(Entries for locating words and elements)
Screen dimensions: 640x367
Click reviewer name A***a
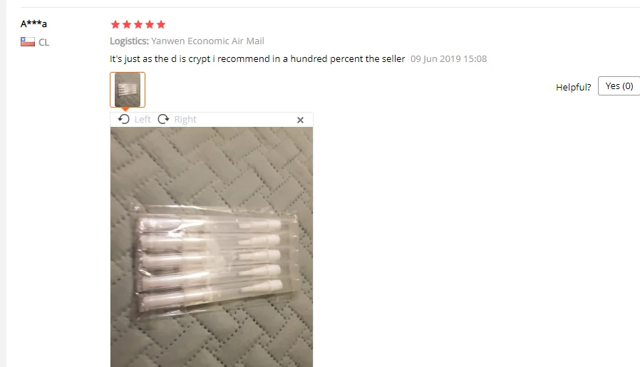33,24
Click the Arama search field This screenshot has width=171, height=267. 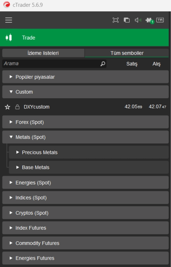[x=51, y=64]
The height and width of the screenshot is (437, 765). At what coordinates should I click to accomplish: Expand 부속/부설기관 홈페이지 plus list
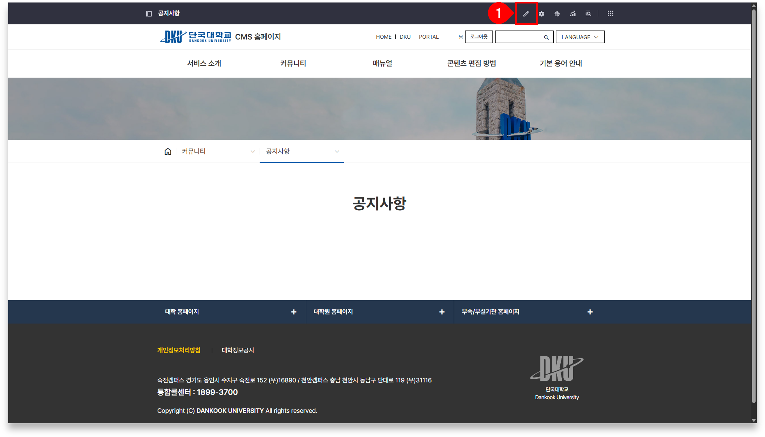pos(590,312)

Work to be completed
Put everything from the line containing "The height and" down to the end of the records into a Markdown table with the columns No. and Line, skipping blank lines. Leave the pictures out of the table.

Solution to the problem
| No. | Line |
|---|---|
| 1 | The height and width of the screenshot is (437, 765). At what coordinates should I click to accomplish: Expand 부속/부설기관 홈페이지 plus list |
| 2 | pos(590,312) |